Would you copy only the lines below, from the one containing "Viewport: 1200px width, 785px height." through the very last one, leaving the pictures out?

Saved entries
== Segment start ==
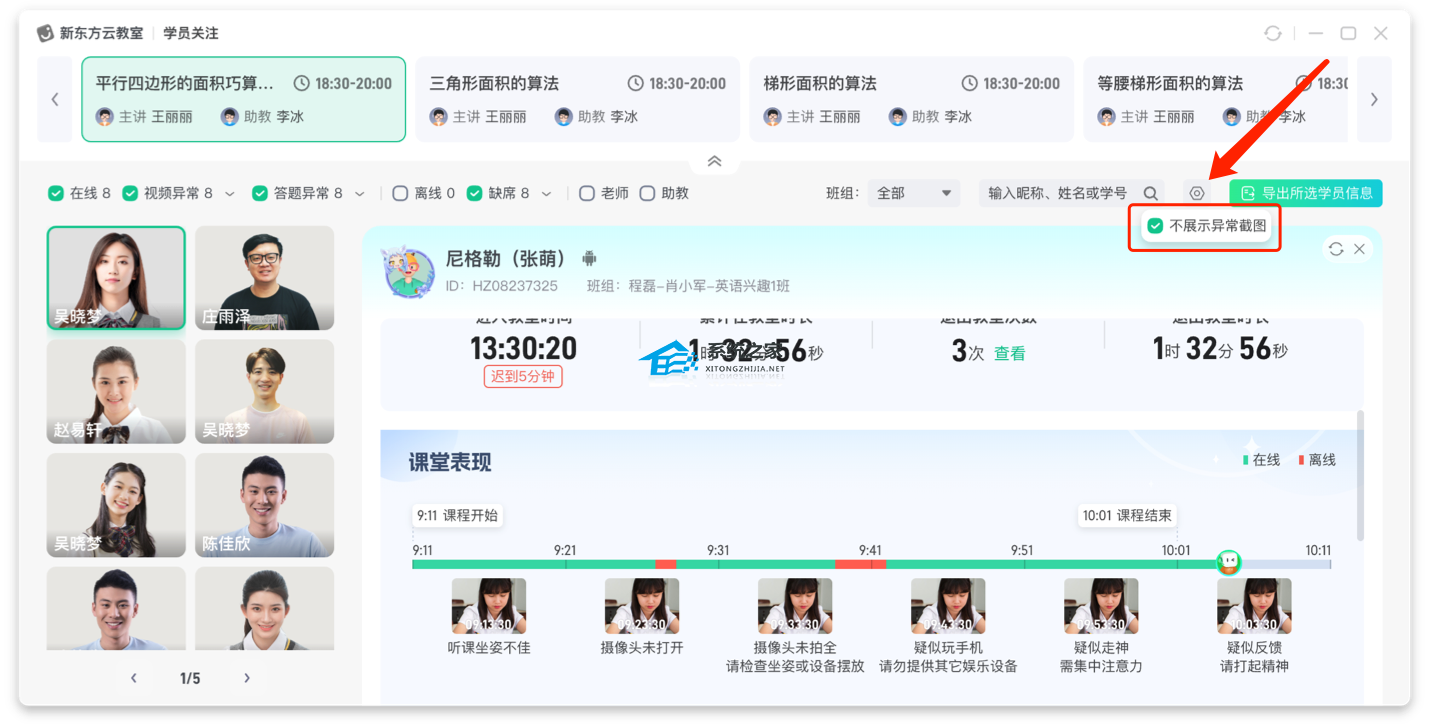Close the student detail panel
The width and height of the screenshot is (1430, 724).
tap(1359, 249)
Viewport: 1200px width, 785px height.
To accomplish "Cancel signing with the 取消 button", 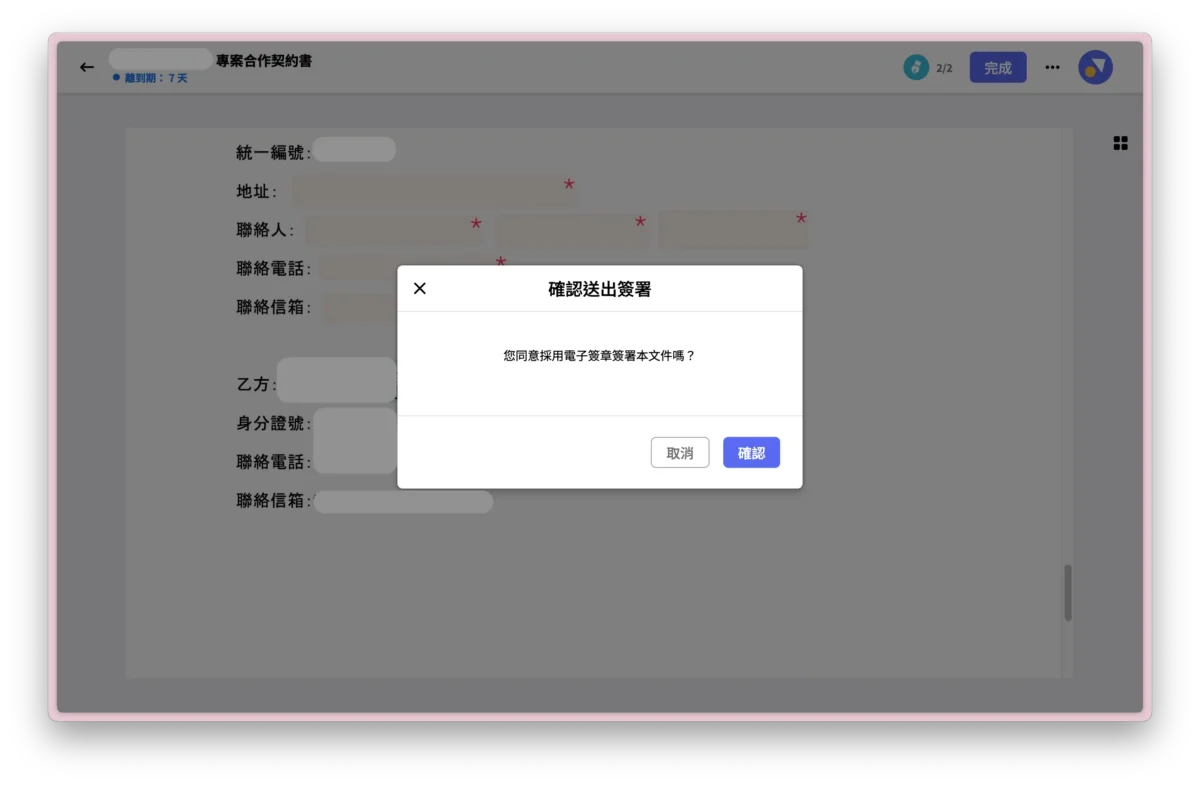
== Segment end ==
» **Answer box**:
Viewport: 1200px width, 785px height.
To accomplish "Cancel signing with the 取消 button", 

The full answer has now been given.